En el 2003, la Corte Suprema de EE.UU. declaró que la raza podría ser usada como factor, si se determina que otras maneras de atraer diversidad han fracasado. La reformada regla de UT que usa la raza como factor en las admisiones fue adoptada antes que se secara la tinta de Grutter versus Bollinger.

Los que se oponen a la regla del 10 por ciento pronto dijeron que con la introducción de la raza en políticas de admisión, la ley de 1997 ya no era necesaria. Pero si la presente decisión de la Corte Suprema en el 2007, en casos de escuelas públicas de Seattle y Louisville, es una indicación, el usar la raza al diseñar normas de admisión universitaria no es una medida segura. Pero el actual empuje de UT para limitar las admisiones del 10 por ciento incluyendo una política donde la raza es un factor, haría justamente eso.

En toda sesión legislativa desde el 2003, ha habido una ola de medidas para anular o limitar las admisiones del 10 por ciento. Una propuesta el año pasado limitaría las admisiones del 10 por ciento a un 50 por ciento de las bancas disponibles. UT-Austin dice (“se nos cae el techo encima”) que las admisiones del 10 por ciento pronto coparán todos los lugares disponibles para primer año. Ellos arguyen que limitando las admisiones del 10 por ciento, una reforma más integral podría ayudar a atraer un cuerpo estudiantil aún más diverso –incluyendo minorías y estudiantes con atributos “especiales”.

Mientras tanto, la política actual que incluye el uso de la raza no ha probado ser más efectiva que la política previa a Grutter. Entonces ¿porqué arriesgar seguros desafíos judiciales futuros?

Aunque la preocupación por la capacidad es real, mi alarma no concuerda con la de UT. Yo digo –y las cifras de UT concuerdan—que la Ley del 10 por ciento mejor ha producido el cuerpo estudiantil más étnica y geográficamente diverso de la universidad en años. Esos estudiantes en el 10 por ciento tienen un promedio más alto y se gradúan en números más altos que sus pares en el resto de la escuela. Así que si el éxito estudiantil es el objetivo deseado, ¿porqué poner límites a ese éxito?

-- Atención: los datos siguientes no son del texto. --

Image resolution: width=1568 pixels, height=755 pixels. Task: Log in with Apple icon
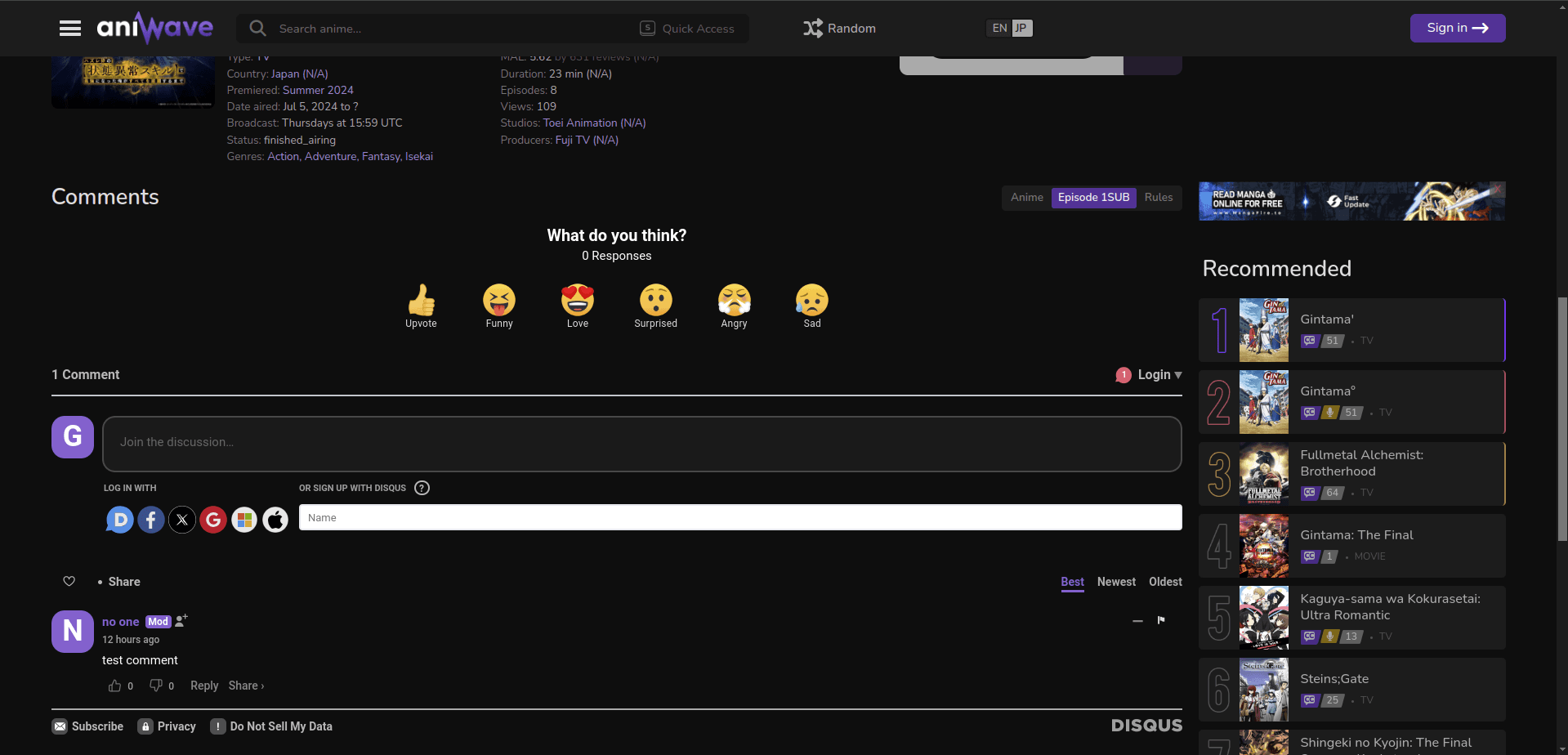[x=275, y=520]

El actual juicio no está en contra de la ley del 10 por ciento neutral en cuanto a raza. En vez de esto, dice que la versión de la Ley del 10 por ciento usada entre 1998 y 2004 ha producido igual o mejores resultados que la política del 2005 que sí considera la raza. Yo digo que podrían surgir más juicios como éste en cualquier momento. También digo que, dado el actual tribunal donde presiden jueces como John Roberts, Antonin Scalia, Samuel Alito y Clarence Thomas, no es seguro apostar al tratamiento de temas relativos a raza en los años venideros.

Lo fundamental es que usando toda medida disponible, la Ley del 10 por ciento mejor funciona. UT debería dejar de jugar con la llave de la caja de Pandora.